We, and many others comment frequently about the design parameters required for a lively city. Density is a factor, but if we shorten ourselves on the design side, we will just get ugly density. We need to incorporate landscaping (lots of the soft variety, to hide the hardscape), a sense of enclosure while still being outside ("outdoor rooms" set apart form the large open "plaza space", tree shaded streets, smaller (intimate) spaces, human scale, unique settings where people can just hang out and watch the happenings.
We think about the "5 Points Plaza" space. What if this were designed so that several smaller spaces could be delineated (ideally with shade trees and shrubs), yet could operate as an open space when an event was scheduled (Reading Festival, Art Show). People living in the downtown condos could have an easily accessible, lively outdoor space. Residents and visitors alike would be drawn to such a lively place. Street vendors might find enough customers to offer a hot or cold drink or something to eat. This could be a very special gathering space.
Over on Lemon, the wide open plaza space north of Mattison’s is always bare. Looks like the Boston photo from above - concrete, open, bare. When there is an event (Friday After 5, Farmer’s Market, etc) lots of people mill around. But the lack of shade, places to sit and an "enclosed space", keep it empty most of the time. This could also be a very lively place given a few amenities.

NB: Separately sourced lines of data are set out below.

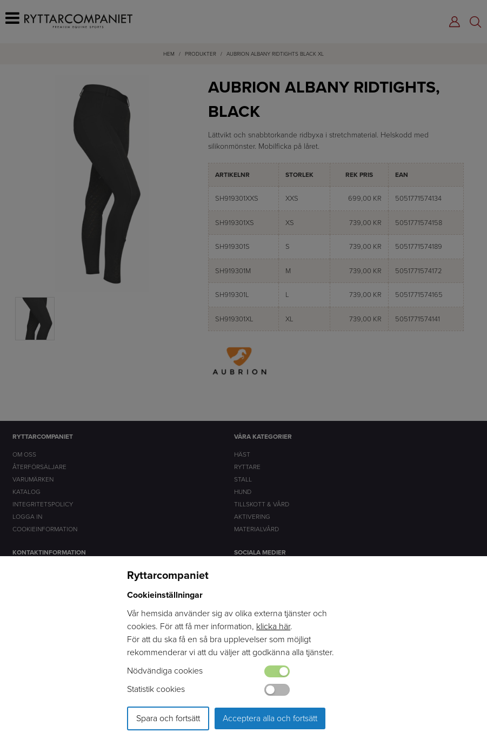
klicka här (273, 626)
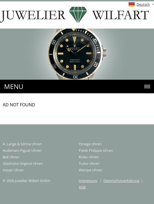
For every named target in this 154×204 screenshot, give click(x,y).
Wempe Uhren (90, 170)
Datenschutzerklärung (121, 180)
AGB (82, 187)
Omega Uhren (90, 143)
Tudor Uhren (89, 163)
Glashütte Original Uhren (23, 163)
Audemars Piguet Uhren (22, 150)
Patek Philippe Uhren (96, 150)
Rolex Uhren (89, 156)
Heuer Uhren (13, 170)
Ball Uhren (11, 156)
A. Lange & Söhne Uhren (22, 143)
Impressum (88, 180)
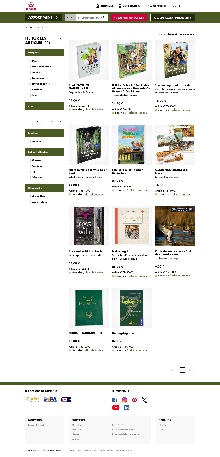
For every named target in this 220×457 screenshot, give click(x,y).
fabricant (33, 133)
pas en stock (39, 202)
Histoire (75, 434)
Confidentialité (106, 450)
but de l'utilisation (38, 152)
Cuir (161, 429)
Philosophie (77, 429)
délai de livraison (94, 109)
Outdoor (37, 90)
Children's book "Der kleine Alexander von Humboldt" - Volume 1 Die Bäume (131, 88)
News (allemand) (36, 425)
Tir (33, 172)
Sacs (34, 95)
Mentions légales (124, 450)
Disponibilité (35, 188)
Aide (79, 450)
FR (179, 6)
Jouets (36, 72)
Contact (75, 438)
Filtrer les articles (37, 40)
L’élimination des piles (122, 429)
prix (30, 106)
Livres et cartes (41, 84)
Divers (36, 61)
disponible (38, 196)
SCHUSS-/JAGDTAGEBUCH (86, 333)
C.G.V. (71, 450)
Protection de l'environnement (126, 434)
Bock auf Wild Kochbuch (85, 251)
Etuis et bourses (41, 67)
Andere (36, 141)
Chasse (36, 160)
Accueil (28, 27)
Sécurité (37, 177)
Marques (163, 425)
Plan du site (90, 450)
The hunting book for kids (172, 85)
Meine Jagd (120, 251)
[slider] (28, 114)
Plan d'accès (118, 425)
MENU (193, 5)
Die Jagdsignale (123, 333)
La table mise (40, 78)
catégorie (33, 52)
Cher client (77, 425)
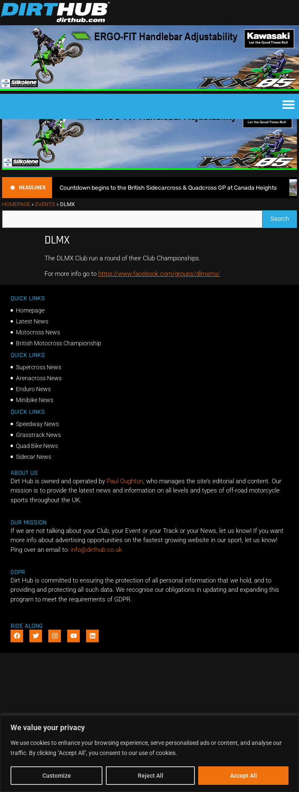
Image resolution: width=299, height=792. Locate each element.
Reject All (150, 775)
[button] (288, 104)
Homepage (16, 220)
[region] (149, 753)
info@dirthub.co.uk (96, 565)
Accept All (243, 775)
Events (45, 220)
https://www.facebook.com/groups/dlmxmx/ (159, 289)
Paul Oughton (125, 497)
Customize (56, 775)
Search (283, 232)
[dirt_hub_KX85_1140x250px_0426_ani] (149, 89)
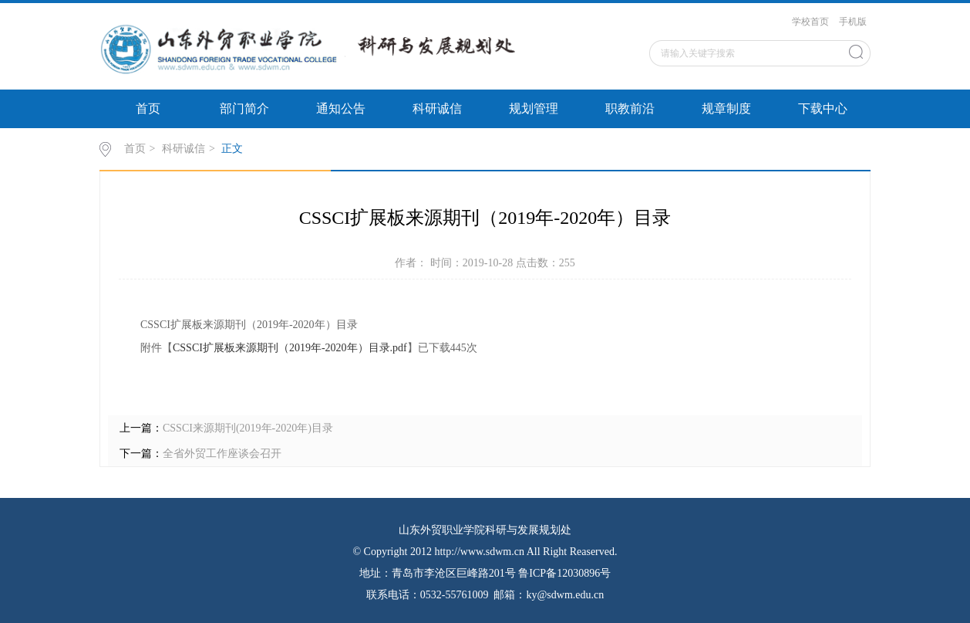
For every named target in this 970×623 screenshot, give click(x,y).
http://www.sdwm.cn (479, 551)
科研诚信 (437, 108)
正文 (232, 148)
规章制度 (726, 108)
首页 (148, 108)
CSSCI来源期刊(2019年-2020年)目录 (248, 428)
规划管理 (533, 108)
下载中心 (822, 108)
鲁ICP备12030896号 (564, 573)
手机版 (853, 21)
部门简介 (244, 108)
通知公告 (340, 108)
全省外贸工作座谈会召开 (222, 453)
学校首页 (810, 21)
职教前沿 (630, 108)
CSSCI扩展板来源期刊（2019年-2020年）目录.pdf (290, 348)
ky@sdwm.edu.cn (565, 595)
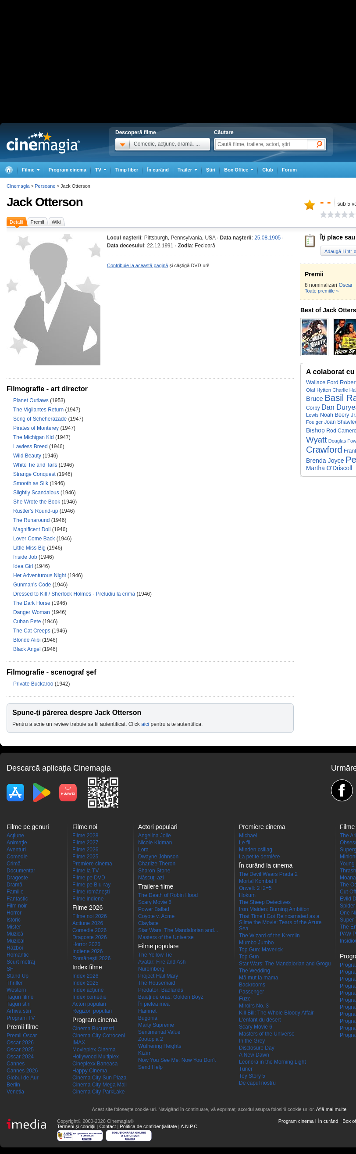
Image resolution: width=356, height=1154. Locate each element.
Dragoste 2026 (89, 937)
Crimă (14, 864)
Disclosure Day (256, 1048)
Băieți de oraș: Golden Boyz (170, 997)
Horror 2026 (86, 944)
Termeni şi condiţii (76, 1126)
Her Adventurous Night (40, 575)
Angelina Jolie (154, 835)
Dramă (14, 885)
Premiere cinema (92, 864)
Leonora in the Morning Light (272, 1062)
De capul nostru (257, 1083)
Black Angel (27, 649)
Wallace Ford (322, 382)
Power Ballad (153, 909)
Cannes (16, 1064)
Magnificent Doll (32, 529)
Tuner (246, 1069)
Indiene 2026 (87, 951)
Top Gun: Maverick (261, 950)
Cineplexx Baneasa (94, 1064)
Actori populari (89, 1004)
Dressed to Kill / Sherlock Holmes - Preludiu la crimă (74, 594)
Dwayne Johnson (158, 857)
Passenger (251, 992)
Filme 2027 (85, 843)
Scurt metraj (21, 962)
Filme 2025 (85, 857)
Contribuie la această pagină (137, 265)
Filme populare (158, 946)
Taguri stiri (19, 1004)
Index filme (87, 967)
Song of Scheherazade (40, 419)
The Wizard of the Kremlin (269, 935)
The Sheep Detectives (265, 902)
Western (16, 990)
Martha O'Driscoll (329, 468)
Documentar (21, 871)
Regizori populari (92, 1011)
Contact (107, 1126)
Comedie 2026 (89, 930)
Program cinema (67, 169)
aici (145, 724)
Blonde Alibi (27, 640)
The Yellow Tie (155, 955)
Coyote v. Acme (156, 916)
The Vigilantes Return (39, 410)
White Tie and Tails (36, 465)
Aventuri (16, 850)
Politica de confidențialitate (148, 1126)
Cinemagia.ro (43, 143)
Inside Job (26, 557)
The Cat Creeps (32, 631)
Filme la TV (85, 871)
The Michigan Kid (34, 437)
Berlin (13, 1085)
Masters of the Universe (166, 937)
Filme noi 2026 (89, 916)
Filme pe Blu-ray (91, 885)
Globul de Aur (23, 1078)
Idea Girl (24, 566)
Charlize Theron (156, 864)
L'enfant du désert (260, 1020)
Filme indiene (87, 899)
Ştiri (210, 169)
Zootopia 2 (150, 1039)
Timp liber (126, 169)
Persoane (45, 186)
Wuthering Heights (160, 1046)
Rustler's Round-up (36, 511)
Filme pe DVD (88, 878)
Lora (143, 850)
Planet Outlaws (31, 400)
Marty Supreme (156, 1025)
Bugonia (147, 1018)
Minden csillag (255, 850)
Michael (248, 835)
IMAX (78, 1043)
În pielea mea (154, 1004)
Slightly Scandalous (37, 492)
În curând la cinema (265, 865)
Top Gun (249, 957)
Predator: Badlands (160, 990)
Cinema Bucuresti (93, 1028)
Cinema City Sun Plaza (99, 1078)
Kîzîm (145, 1053)
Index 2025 (85, 983)
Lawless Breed (31, 446)
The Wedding (254, 971)
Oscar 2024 (20, 1057)
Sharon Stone (154, 871)
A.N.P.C (189, 1126)
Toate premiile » (322, 290)
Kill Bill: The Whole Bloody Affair (276, 1013)
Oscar (345, 285)
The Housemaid (156, 983)
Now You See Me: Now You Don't (177, 1060)
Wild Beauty (28, 456)
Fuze (245, 999)
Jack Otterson (45, 202)
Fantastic (17, 899)
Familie (15, 892)
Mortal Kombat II (258, 881)
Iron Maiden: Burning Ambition (274, 909)
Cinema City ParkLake (98, 1092)
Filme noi (84, 826)
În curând (158, 169)
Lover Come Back (35, 539)
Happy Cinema (89, 1071)
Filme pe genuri (28, 826)
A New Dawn (254, 1055)
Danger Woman (32, 612)
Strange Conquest (35, 474)
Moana (348, 878)
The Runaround (32, 520)
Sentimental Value (159, 1032)
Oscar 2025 (20, 1050)
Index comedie (89, 997)
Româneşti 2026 (91, 958)
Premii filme (23, 1026)
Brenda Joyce (325, 460)
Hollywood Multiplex (95, 1057)
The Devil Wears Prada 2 (268, 874)
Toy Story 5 (252, 1076)
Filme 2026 (85, 850)
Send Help (150, 1067)
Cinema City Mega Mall (99, 1085)
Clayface (148, 923)
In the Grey (252, 1041)
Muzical (16, 941)
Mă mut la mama (258, 978)
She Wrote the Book (37, 502)
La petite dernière (259, 857)
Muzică (15, 934)
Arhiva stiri (19, 1011)
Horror (14, 913)
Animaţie (17, 843)
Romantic (18, 955)
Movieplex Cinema (94, 1050)
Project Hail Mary (158, 976)
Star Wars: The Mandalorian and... (178, 930)
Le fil (244, 843)
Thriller (15, 983)
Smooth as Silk (31, 483)
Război (15, 948)
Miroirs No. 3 (254, 1006)
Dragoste (17, 878)
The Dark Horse (32, 603)
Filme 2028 (85, 835)
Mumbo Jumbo (256, 943)
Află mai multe (331, 1109)
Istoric (14, 920)
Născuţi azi (151, 878)
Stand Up (17, 976)
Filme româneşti (91, 892)
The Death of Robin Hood (168, 895)
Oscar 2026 (20, 1043)
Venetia (15, 1092)
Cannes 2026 (22, 1071)
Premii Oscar (22, 1036)
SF (10, 969)
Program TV (21, 1018)
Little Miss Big (30, 548)
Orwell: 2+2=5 (255, 888)
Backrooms (252, 985)
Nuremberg (151, 969)
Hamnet (147, 1011)
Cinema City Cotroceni (98, 1036)
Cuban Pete (28, 621)
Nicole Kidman (155, 843)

South on Lemon, at the intersection of Lemon and Pineapple intersection is a small "plaza" with a fountain and some nice benches. I have never seen anyone sitting in this place. Obviously it needs something else to act as a gathering space. For starters, some nice shade trees might tempt a few people to spend some time there.
Planning Liveable Communities has other insight:
A liveable neighborhood has more than a place to live and a place to work. It’s got another place - a third place, as CoolTown Studios explains, noting Ray Oldenburg's book on the topic – an appealing community gathering place, not for official events, but to hang out. That’s what Cheers was; that’s what the Central Perk coffee shop and the diner were in Seinfeld.
We could use a few "third places" in downtown Sarasota as well as in other parts of our town.